Constitución


Hace 40 años yo era un niño y no entendía lo que era una Constitución, como tampoco supe lo que estaba pasando el 23 de febrero de 1981 cuando Tejero, Milans del Bosch y algunos otros pirados quisieron finiquitarla. Veía a mi madre ir de un lado al otro de la casa murmurando «ha habido un golpe de estado, ha habido un golpe de estado» y comprendí que algo grave pasaba, pero recuerdo que me pregunté a mí mismo qué narices era un golpe de estado. Hoy lo sé. Derrocar un orden legítimo y democrático por la fuerza. Ya sea de las armas, al viejo estilo, o de la amenaza de una confrontación civil, como pretendieron hace un año en Cataluña los secesionistas y como, por desgracia, siguen intentando hoy. Esos, como otros, pretenden tiznar de apelativos negativos todo lo constitucional. Quieren hacer ver que es retrógrado, antiguo, viejuno. Inmovilista. Que lo guay y moderno es tumbar todo lo que hemos construido con sumo esfuerzo. Desgraciadamente, han inoculado en la sociedad un mal que mucho me temo que ya no tiene cura. Uno que ha cegado a millones de personas, que ya no saben ver que el mejor futuro de España está en su inspirador pasado reciente.

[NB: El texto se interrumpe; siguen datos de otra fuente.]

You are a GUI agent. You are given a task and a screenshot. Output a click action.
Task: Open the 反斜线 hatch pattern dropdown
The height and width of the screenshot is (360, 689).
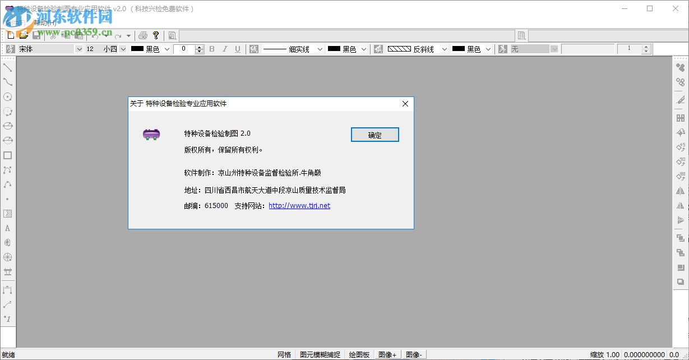coord(443,49)
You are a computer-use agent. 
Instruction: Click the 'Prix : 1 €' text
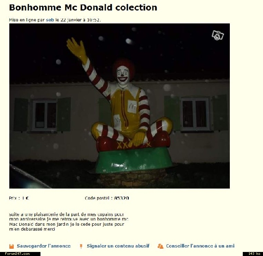coord(19,198)
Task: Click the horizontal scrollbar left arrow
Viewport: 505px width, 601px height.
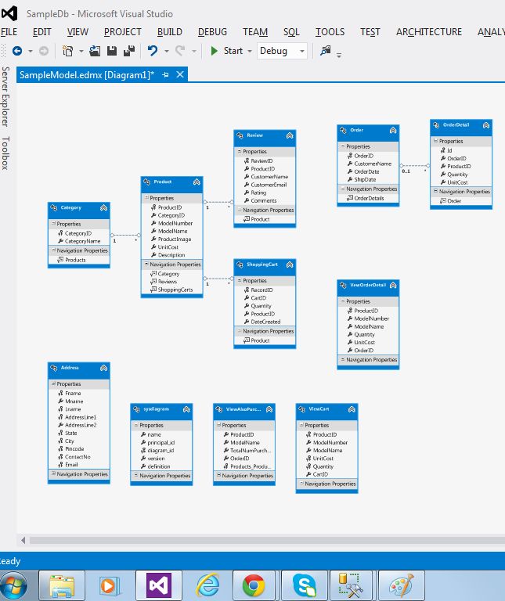Action: [x=23, y=540]
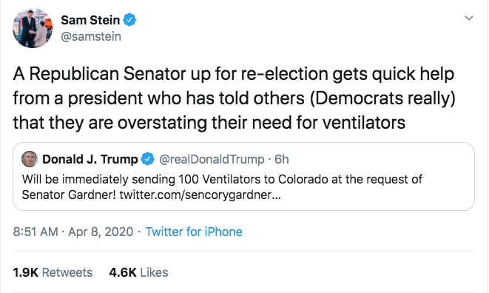Viewport: 489px width, 293px height.
Task: Expand the tweet options chevron
Action: coord(469,18)
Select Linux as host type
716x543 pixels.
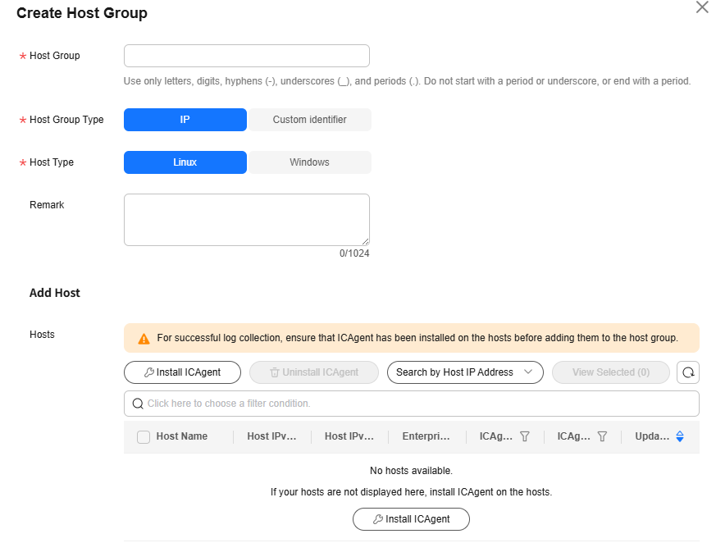(x=185, y=162)
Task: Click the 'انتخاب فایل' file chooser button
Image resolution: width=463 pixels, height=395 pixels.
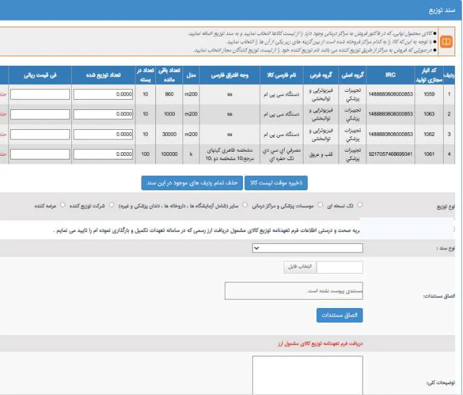Action: click(300, 268)
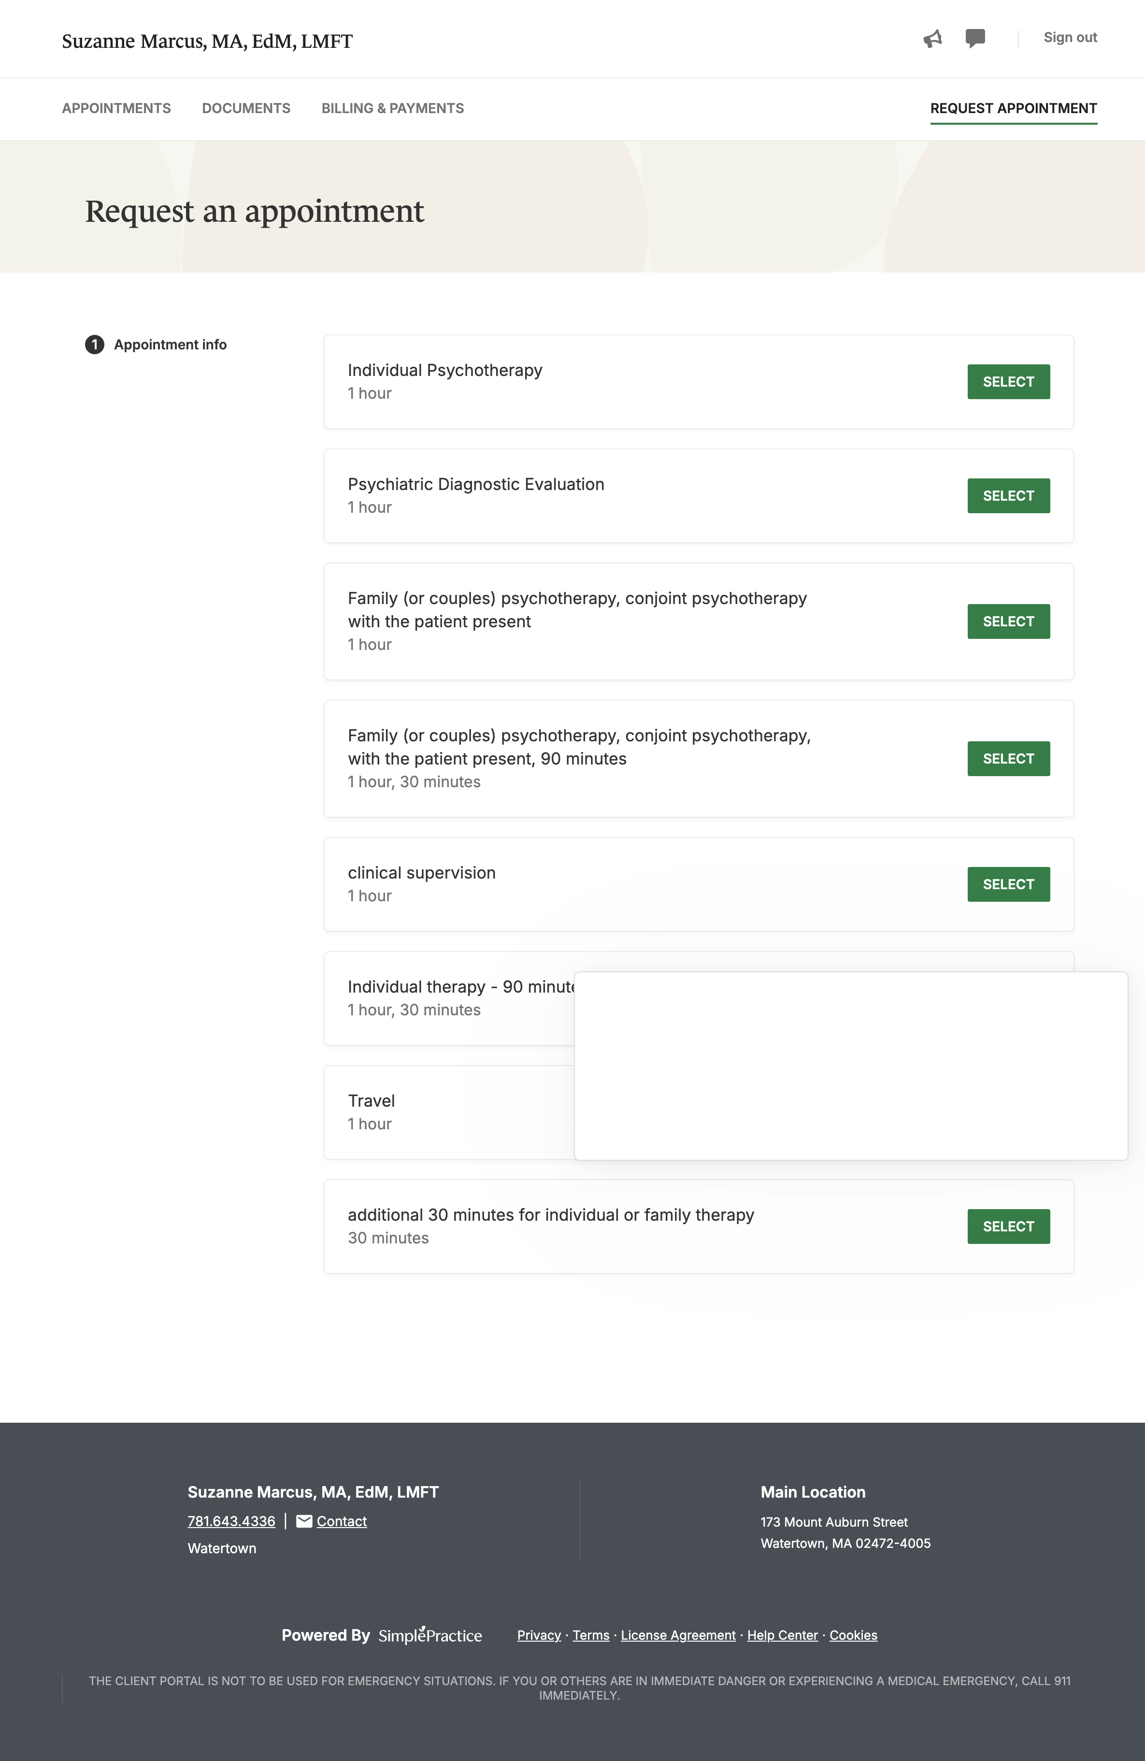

En ese 1978 cuando políticos de ideologías opuestas, tan opuestas que no hacía tanto que se habían matado por ellas, se sentaron en una mesa, se miraron a los ojos, entendieron que la victoria no se alcanza sin ceder y negociar, y alumbraron la que es -no dejen que les mientan- una de las constituciones más progresistas del mundo y que con mayor celo salvaguarda la libertad, la igualdad, la justicia y la democracia. La locura de un extremo provoca locuras en el extremo contrario. Y el único remedio a esa enfermedad es la Constitución.